Start of Given data

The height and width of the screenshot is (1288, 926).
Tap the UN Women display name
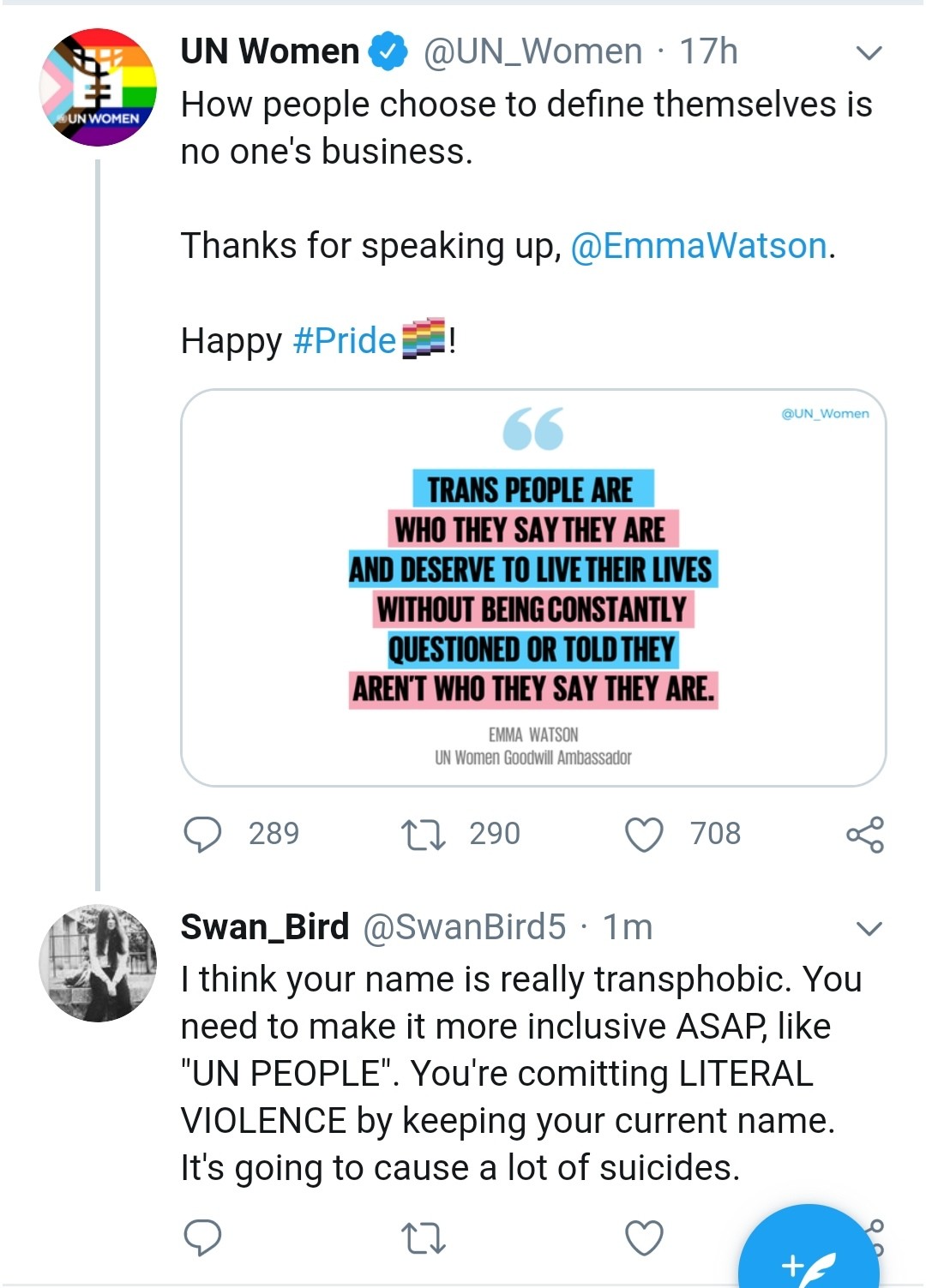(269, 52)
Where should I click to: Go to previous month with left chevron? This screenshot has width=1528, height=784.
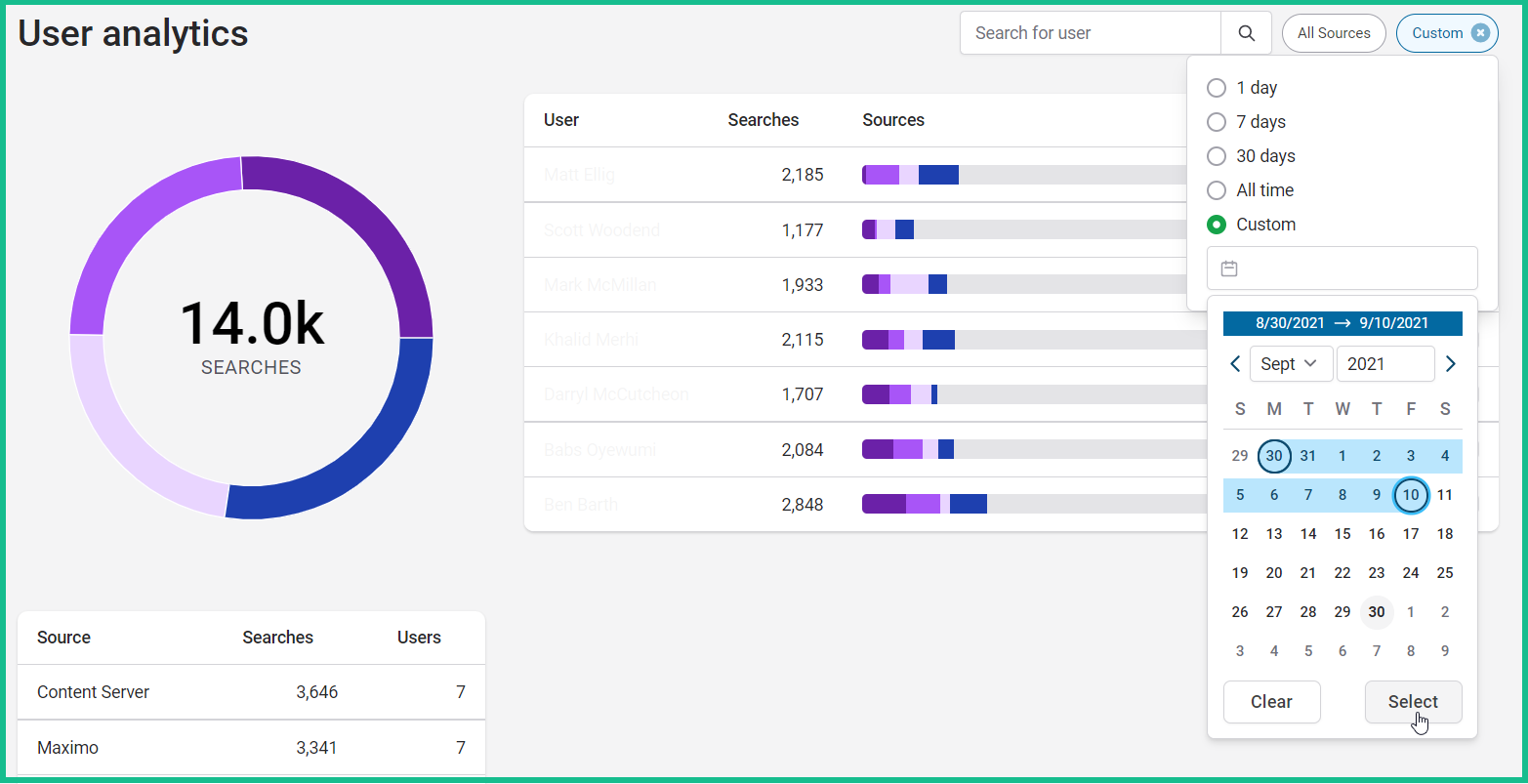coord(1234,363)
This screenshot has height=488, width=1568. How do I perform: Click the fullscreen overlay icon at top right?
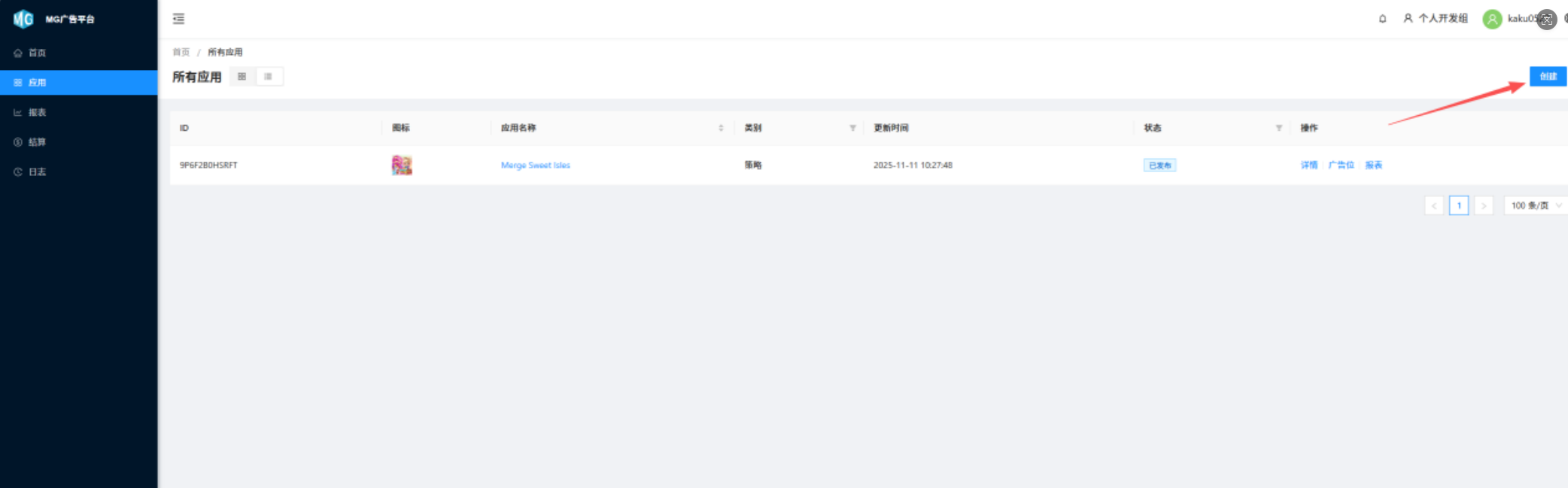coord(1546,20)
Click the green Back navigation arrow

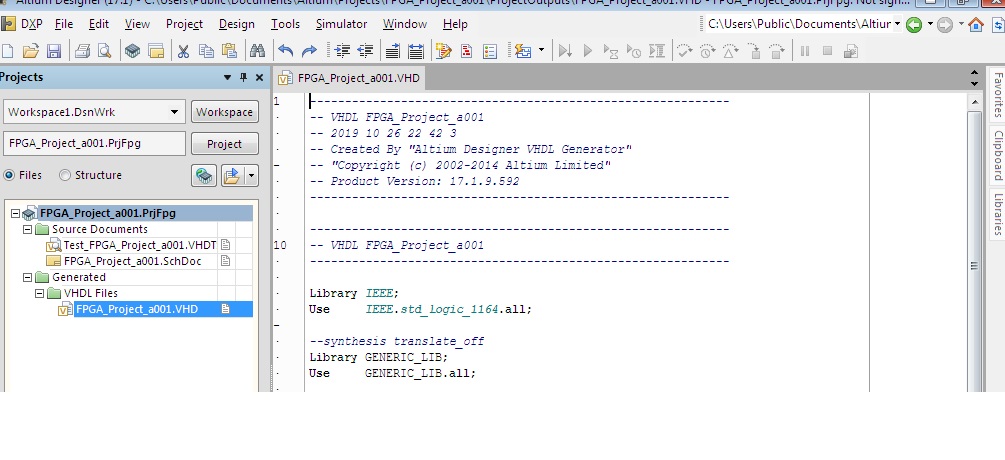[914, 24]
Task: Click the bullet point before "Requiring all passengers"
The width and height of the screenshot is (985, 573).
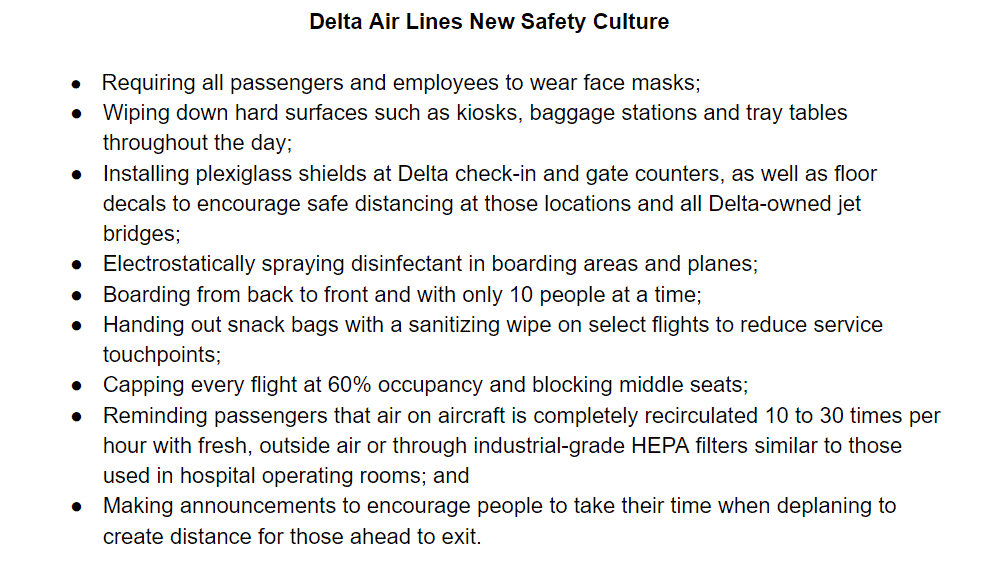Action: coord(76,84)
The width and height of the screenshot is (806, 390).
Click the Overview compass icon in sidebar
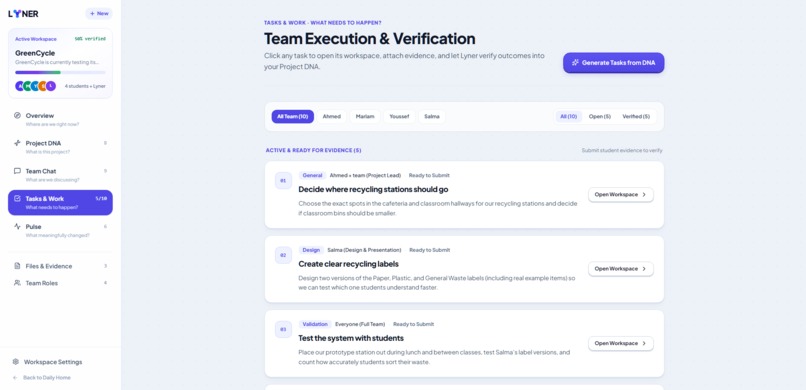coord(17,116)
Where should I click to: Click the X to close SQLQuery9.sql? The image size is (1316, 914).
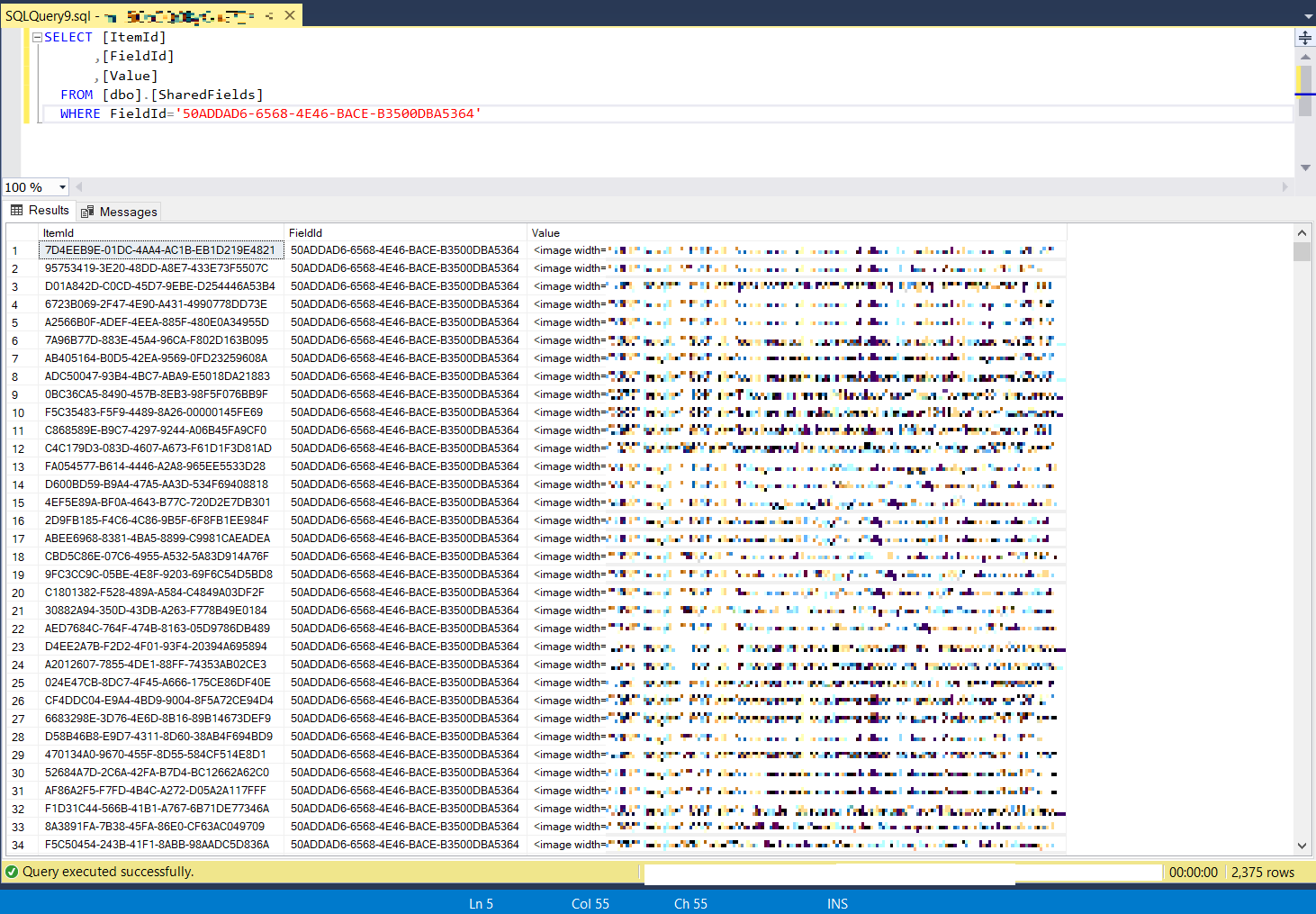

End of Given data

• **What the task asks**:
Go to the line that contains "Click the Overview compass icon in sidebar" and copy exactly from there through the last line of the records above, both included. Omit pictures.

• **Your response**:
Click the Overview compass icon in sidebar
coord(17,116)
Where should I click to: Click the X to close SQLQuery9.sql? The image size is (1316, 914).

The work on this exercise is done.